(Host) The House has advanced an energy bill that increases opportunities for Vermonters to make their own electricity.
But there remains opposition to a proposed fee on electric bills that would fund renewable energy programs.
As VPR’s John Dillon reports, that fee proposal sparked a heated exchange in the Democratic caucus.
(Dillon) East Montpelier Democrat Tony Klein chairs the House Energy and Natural Resources Committee. Klein says the energy bill is not really groundbreaking legislation but builds on initiatives the Legislature has launched in the past.
(Klein) "Instead of really initiating new stuff that we haven’t done before, we’re making sure that things that we have put in place remain in place."
(Dillon) The bill expands a program that allows people to generate their own electricity and sell it back to utilities. That’s known as "net-metering," and the bill raises the cap on how much power can be sold back.
Net-metering is not that controversial. But a proposal for a new charge on utility bills to fund renewable projects led to raised voices in the Democratic caucus.
Barre Independent Paul Poirier says the proposed 55-cent monthly fee amounts to a regressive tax on poor people. He wants to exempt low income Vermonters.
And in the Democratic caucus, Poirier asked Energy Committee Chairman Tony Klein if he would support his amendment. Klein said no, and began to walk away.

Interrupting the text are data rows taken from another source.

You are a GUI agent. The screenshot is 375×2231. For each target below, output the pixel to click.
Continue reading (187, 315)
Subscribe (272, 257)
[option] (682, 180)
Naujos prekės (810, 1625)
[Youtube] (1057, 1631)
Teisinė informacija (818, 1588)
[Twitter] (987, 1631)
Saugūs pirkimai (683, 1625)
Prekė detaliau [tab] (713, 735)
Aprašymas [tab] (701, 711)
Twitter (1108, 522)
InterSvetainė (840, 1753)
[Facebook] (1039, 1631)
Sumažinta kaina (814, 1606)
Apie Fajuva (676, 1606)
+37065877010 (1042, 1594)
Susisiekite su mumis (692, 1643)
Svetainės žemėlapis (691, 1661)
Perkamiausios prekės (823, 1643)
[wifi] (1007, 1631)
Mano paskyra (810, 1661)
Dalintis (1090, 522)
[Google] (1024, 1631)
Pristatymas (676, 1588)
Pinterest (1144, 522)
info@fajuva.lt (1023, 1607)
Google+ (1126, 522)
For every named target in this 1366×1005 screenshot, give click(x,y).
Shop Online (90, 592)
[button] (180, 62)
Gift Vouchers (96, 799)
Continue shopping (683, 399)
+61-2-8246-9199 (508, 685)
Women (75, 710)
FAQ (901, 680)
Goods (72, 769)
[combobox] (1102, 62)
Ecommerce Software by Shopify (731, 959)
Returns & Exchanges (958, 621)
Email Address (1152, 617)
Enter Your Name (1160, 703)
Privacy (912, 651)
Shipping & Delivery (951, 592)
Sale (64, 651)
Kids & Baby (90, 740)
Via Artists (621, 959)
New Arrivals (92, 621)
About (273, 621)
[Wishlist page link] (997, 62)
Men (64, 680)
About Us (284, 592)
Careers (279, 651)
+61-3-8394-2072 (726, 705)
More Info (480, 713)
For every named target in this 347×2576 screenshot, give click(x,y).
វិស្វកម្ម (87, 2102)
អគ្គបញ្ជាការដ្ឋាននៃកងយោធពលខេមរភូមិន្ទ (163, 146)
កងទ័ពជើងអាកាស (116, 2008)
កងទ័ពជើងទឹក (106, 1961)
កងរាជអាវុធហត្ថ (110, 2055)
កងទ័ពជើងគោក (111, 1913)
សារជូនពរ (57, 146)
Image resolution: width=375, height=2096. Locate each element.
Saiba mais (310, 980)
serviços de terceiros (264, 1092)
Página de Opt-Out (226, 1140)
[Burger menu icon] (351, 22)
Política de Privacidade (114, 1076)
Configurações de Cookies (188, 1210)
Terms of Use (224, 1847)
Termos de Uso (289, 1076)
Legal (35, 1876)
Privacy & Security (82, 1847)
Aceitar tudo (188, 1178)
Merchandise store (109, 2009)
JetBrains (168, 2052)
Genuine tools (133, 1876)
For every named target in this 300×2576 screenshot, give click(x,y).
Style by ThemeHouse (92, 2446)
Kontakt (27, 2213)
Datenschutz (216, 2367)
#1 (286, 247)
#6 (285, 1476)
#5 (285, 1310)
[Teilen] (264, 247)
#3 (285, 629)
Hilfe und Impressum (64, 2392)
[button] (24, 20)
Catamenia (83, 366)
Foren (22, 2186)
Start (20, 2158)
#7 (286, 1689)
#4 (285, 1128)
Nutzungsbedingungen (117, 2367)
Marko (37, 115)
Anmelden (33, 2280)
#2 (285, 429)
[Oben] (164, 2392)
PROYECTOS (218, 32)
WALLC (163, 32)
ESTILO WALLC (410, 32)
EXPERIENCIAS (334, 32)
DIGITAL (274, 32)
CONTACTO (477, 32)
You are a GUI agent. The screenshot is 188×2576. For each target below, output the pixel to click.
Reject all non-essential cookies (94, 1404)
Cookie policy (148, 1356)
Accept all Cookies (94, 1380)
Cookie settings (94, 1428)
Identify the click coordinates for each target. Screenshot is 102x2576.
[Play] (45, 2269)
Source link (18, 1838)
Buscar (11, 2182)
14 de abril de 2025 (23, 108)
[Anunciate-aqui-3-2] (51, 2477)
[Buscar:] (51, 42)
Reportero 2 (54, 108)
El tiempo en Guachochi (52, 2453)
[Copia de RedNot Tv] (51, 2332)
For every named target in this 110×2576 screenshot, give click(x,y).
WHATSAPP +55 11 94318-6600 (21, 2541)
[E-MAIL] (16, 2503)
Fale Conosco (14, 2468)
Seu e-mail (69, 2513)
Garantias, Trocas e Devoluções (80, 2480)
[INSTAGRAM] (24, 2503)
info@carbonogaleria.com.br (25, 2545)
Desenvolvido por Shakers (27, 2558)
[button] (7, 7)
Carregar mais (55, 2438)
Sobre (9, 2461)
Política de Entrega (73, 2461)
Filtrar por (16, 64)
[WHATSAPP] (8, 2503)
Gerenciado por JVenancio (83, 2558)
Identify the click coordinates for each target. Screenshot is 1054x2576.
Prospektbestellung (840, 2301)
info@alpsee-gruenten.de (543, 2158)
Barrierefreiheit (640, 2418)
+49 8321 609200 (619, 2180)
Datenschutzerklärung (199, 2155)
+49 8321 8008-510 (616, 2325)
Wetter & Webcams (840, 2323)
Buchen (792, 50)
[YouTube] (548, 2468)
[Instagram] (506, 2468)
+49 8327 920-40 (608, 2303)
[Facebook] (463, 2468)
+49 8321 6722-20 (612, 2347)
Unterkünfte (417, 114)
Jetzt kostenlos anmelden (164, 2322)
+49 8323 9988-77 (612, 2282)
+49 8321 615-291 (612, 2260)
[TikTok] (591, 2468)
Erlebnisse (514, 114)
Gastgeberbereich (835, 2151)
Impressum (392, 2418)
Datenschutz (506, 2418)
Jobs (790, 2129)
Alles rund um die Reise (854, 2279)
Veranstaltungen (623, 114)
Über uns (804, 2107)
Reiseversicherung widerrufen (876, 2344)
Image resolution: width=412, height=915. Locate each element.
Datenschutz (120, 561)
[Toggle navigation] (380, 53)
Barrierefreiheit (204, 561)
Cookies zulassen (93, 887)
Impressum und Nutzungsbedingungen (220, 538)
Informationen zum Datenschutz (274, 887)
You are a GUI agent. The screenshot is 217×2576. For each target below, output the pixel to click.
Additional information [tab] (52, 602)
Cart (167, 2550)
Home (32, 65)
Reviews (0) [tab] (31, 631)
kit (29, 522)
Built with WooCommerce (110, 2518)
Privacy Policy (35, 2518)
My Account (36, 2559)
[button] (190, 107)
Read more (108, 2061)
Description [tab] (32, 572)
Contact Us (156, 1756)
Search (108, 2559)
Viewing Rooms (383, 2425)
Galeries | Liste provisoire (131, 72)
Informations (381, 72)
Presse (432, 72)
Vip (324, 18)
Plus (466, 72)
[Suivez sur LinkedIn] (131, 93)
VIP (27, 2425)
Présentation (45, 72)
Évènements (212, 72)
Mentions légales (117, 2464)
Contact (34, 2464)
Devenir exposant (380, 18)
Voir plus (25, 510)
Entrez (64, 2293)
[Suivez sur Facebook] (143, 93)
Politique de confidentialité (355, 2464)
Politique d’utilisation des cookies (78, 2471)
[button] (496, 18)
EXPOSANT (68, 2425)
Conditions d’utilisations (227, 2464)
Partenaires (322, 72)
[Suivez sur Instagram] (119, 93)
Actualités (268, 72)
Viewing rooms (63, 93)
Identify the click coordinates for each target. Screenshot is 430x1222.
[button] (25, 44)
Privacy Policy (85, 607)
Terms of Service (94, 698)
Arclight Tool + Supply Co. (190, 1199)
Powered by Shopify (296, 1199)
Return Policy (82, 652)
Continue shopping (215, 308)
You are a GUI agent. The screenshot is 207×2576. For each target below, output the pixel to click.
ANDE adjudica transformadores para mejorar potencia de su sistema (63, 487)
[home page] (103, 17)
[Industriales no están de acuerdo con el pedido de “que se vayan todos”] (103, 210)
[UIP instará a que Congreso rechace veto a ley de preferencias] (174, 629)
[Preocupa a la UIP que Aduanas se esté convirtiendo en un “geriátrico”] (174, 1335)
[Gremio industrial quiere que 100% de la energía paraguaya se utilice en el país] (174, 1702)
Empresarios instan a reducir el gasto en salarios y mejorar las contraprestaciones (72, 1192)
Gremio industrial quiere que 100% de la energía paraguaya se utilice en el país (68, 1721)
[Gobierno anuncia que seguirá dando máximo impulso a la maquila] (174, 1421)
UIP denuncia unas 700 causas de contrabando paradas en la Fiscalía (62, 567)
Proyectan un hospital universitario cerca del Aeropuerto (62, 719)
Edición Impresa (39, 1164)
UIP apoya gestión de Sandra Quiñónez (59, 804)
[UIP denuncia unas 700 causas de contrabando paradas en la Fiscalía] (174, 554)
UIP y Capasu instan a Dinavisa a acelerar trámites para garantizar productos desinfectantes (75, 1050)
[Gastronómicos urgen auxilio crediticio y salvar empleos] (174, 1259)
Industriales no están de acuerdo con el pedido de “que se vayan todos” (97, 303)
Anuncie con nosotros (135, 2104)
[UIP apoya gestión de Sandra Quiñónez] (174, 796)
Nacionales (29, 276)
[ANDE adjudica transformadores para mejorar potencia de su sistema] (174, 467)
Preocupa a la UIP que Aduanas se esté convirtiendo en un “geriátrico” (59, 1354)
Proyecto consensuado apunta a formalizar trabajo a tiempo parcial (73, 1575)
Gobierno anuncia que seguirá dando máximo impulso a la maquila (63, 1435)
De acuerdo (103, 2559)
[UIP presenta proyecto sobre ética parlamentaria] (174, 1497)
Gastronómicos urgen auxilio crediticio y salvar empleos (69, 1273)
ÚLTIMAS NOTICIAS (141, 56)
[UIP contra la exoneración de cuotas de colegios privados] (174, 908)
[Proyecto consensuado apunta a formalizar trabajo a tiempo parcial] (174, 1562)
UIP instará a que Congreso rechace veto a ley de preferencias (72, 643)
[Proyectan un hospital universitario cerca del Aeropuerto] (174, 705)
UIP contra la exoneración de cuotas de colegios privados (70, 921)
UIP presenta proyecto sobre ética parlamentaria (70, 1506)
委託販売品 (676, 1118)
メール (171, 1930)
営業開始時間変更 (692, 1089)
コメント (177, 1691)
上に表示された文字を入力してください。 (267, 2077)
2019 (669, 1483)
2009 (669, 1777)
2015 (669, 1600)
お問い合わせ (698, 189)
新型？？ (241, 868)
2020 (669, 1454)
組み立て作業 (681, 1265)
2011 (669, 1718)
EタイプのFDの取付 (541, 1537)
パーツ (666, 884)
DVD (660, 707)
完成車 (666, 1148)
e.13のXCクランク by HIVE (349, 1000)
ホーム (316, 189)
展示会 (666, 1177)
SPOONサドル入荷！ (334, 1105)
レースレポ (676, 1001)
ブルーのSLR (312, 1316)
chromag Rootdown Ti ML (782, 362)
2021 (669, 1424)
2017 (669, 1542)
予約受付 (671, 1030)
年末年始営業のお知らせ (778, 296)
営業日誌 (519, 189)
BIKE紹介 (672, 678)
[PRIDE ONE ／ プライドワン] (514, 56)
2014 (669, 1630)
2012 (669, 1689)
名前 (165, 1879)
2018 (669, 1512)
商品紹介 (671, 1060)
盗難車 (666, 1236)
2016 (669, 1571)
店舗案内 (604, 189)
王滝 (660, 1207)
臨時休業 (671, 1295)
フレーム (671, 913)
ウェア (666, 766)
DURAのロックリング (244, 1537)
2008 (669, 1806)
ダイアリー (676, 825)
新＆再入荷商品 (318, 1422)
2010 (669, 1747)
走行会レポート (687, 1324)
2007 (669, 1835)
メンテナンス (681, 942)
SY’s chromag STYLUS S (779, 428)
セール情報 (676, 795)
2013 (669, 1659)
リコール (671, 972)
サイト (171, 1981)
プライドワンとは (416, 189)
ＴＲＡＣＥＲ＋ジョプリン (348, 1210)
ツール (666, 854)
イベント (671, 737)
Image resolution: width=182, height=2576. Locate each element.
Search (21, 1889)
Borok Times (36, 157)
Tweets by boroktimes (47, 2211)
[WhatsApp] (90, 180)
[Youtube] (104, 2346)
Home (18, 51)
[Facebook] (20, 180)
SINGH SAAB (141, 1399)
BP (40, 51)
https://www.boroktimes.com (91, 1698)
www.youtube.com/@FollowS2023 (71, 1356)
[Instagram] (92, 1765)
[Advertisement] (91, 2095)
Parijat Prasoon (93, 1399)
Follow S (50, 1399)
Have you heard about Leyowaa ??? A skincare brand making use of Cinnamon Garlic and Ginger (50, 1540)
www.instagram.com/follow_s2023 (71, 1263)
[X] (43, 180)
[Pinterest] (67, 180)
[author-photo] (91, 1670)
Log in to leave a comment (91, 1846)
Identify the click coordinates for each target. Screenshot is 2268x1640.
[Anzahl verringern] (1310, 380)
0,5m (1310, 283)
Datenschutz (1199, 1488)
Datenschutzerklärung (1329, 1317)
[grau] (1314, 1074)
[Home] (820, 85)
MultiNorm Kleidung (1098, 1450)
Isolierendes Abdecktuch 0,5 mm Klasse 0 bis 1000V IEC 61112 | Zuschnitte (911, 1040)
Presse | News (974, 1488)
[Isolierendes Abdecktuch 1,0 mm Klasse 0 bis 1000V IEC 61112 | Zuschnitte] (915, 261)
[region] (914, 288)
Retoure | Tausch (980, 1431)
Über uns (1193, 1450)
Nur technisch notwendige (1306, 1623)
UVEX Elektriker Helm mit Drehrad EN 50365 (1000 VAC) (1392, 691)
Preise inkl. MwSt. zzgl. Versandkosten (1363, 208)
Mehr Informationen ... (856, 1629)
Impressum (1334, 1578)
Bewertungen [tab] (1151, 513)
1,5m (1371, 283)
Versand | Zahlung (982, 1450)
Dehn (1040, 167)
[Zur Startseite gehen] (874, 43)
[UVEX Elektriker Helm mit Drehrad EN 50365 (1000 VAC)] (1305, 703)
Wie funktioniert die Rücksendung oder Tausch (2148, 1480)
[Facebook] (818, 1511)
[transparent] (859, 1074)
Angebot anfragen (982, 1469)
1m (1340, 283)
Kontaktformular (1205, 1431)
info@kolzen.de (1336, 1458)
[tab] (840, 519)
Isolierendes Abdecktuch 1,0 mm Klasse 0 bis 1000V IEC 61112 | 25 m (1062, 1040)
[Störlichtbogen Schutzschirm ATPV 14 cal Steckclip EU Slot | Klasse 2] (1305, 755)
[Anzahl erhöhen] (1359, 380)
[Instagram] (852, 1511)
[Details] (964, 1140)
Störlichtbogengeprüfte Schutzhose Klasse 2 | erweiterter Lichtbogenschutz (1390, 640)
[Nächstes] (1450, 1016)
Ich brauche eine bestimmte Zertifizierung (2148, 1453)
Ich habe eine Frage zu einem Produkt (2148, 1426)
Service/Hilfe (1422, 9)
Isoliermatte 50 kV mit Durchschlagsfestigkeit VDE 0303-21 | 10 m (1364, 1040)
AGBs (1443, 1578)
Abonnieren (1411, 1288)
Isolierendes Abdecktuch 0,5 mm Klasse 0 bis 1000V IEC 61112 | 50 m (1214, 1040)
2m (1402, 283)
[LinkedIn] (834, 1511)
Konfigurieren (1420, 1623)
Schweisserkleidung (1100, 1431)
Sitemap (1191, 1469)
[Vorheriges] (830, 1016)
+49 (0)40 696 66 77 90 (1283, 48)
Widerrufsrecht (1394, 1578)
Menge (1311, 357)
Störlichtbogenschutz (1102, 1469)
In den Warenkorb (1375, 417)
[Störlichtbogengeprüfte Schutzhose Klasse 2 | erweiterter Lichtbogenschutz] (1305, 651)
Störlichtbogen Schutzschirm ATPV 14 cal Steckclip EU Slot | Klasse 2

That prompted an angry response from Poirier.
(Poirier) "Then why did you call me last night and said that you would?"
(Klein) "I said I appreciated… "
(Poirier) "Tony, Tony, Tony, you lied last year on the floor and you’re lying again!"
(Dillon) Klein said later that he supports the idea of protecting low income people from the new energy fee. But he said he had not promised Poirier that he would support his amendment. Klein said he has learned a basic rule of the Legislature:
(Klein) "Until you hear the words from somebody that says: ‘I will vote for your bill or your amendment,’ there is no contract."
(Dillon) Poirier is also a veteran of the legislative process. And he says he chose his words carefully.
(Poirier) "I’ve been around this game for a long time, and I’ve never called a person a liar in my life. And I knew exactly what I said, and I made a point to repeat it."
(Dillon) Poirier led an unsuccessful fight late last month to hike income taxes on upper income Vermonters to fund social programs. He’s clearly frustrated that he couldn’t get Democrats to go along.
(Poirier) "But it’s okay for the Democrats to tax the lowest people and create a fund so that we can give grants to the wealthier people so that they can enjoy their solar panels or whatever, paid for by poor people."
(Dillon) Some low income advocates also see the energy fee as a regressive tax. Tim Searles is the director of community outreach for the Champlain Valley Office of Economic Opportunity.
(Searles) "I think there needs to be an exemption built into this charge for low income Vermonters and a discussion about how we define that, and at the very least it be for anybody receiving any type of energy assistance currently."
(Dillon) But Klein says the fee amounts to just $6.60 a year for individual customers. He says it’s worth it because the renewable energy fund supports businesses that account for hundreds of jobs around Vermont.
The fee will be debated again when the bill comes up for final approval.